**Exercise brief:** In your copy, reproduce each entry exactly and leave out the pictures.

**Data:**
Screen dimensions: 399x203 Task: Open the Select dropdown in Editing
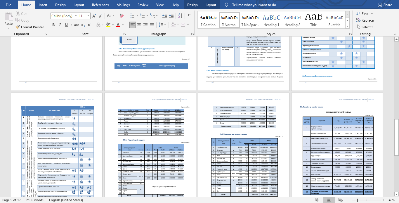click(365, 27)
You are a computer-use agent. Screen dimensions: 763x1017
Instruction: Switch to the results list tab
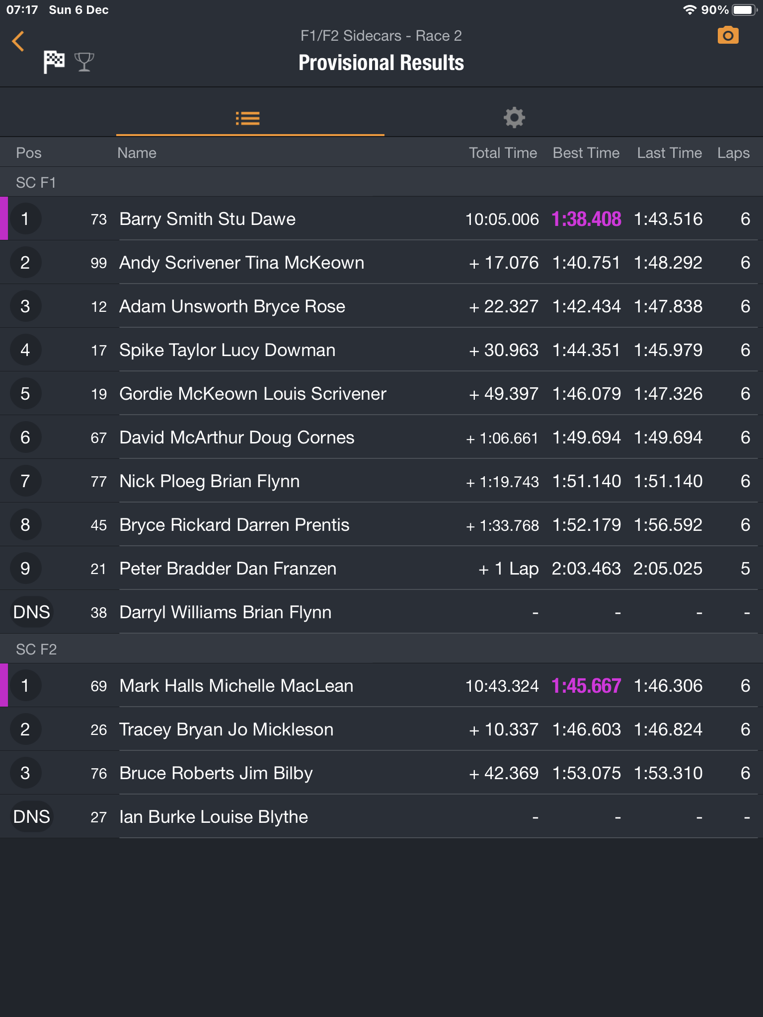point(248,118)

**Solved exercise:**
Screen dimensions: 399x203 Task: Open the Select dropdown in Editing
click(365, 27)
You are a computer-use agent. Screen dimensions: 763x1017
Instruction: Switch to the results list tab
point(248,118)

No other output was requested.